StableHLO provides a comprehensive suite of quantized test cases to validate the
correctness and behavior of quantized operations. These test cases serve as unit
tests, covering various StableHLO operations in quantized scenarios.

A typical example of a quantized test case looks like

```mlir
func.func @main() -> tensor<11xf32> {
%operand_0 = stablehlo.constant dense<...> : tensor<11xf32>
%operand_1 = stablehlo.constant dense<...> : tensor<11xf32>
%golden = stablehlo.constant dense<...> : tensor<11xf32>
%0 = stablehlo.uniform_quantize %operand_0 : (tensor<11xf32>) -> tensor<11x!quant.uniform<i8:f32, 0.3>>
%1 = stablehlo.uniform_quantize %operand_1 : (tensor<11xf32>) -> tensor<11x!quant.uniform<i8:f32, 0.3>>
%2 = stablehlo.add %1, %0 : tensor<11x!quant.uniform<i8:f32, 0.3>>
%result = stablehlo.uniform_dequantize %2 : (tensor<11x!quant.uniform<i8:f32, 0.3>>) -> tensor<11xf32>
%4 = stablehlo.custom_call @check.eq(%golden, %result) : (tensor<11xf32>, tensor<11xf32>) -> tensor<i1>
return %3 : tensor<11xf32>
}
```

and includes:

- **Input data:** Representative input values for the operation.
- **Golden output:** The expected output of the operation when applied to the
input data, complying with the [StableHLO reference
interpreter](https://github.com/openxla/stablehlo/blob/main/docs/reference.md)
and the [HLO
evaluator](https://github.com/openxla/xla/tree/main/xla/hlo/evaluator).

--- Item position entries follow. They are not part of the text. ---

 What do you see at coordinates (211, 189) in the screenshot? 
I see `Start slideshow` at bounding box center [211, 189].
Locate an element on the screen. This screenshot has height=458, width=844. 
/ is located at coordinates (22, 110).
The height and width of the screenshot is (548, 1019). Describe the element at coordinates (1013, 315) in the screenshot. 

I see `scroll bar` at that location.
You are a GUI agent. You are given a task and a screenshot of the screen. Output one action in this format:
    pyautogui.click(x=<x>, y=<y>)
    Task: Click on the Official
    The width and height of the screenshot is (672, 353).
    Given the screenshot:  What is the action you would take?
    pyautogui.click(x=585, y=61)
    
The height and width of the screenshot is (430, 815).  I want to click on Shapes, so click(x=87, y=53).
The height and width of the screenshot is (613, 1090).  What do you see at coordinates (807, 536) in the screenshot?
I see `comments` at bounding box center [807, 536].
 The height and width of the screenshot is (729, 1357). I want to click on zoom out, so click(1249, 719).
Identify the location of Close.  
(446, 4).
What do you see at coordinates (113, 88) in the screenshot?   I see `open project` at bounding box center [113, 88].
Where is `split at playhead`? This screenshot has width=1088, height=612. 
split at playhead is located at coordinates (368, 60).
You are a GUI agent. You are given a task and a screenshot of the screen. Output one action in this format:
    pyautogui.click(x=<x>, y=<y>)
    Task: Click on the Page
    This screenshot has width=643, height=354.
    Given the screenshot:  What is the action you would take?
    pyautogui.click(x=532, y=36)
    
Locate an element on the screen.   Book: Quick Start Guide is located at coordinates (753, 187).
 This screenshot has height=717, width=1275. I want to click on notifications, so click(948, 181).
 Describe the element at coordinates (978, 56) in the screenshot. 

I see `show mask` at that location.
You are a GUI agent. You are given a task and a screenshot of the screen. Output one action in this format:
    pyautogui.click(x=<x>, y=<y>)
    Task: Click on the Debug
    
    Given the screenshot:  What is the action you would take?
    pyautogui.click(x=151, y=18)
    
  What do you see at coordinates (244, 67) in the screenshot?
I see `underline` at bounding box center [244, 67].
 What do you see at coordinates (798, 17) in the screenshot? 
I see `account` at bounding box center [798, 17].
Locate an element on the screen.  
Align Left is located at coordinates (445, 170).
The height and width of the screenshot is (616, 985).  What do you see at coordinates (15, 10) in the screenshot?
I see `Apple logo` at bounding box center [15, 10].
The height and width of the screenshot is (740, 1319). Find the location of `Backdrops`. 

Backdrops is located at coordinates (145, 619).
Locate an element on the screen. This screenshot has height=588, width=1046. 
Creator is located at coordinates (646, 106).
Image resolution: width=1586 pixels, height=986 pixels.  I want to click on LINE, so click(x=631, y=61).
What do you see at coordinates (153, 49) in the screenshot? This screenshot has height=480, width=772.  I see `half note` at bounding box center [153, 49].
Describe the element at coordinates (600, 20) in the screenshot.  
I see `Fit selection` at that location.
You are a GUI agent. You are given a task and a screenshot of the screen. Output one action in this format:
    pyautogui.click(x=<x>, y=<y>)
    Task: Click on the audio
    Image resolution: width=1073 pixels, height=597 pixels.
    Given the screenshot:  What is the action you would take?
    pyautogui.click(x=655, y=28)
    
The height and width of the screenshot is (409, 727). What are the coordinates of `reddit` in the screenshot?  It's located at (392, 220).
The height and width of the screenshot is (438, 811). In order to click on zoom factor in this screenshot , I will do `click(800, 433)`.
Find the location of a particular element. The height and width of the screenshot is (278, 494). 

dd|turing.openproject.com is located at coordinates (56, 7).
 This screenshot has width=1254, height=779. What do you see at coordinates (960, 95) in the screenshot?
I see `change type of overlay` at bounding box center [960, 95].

These test cases are valuable for:

- **Validating StableHLO quantization:** Ensuring that the quantization behavior
of StableHLO operations aligns with the expected results.
- **Cross-validation:** Comparing the behavior of StableHLO quantization with
other implementations or frameworks.
- **Debugging and development:** Aiding in the development and debugging of new
quantization features or optimizations.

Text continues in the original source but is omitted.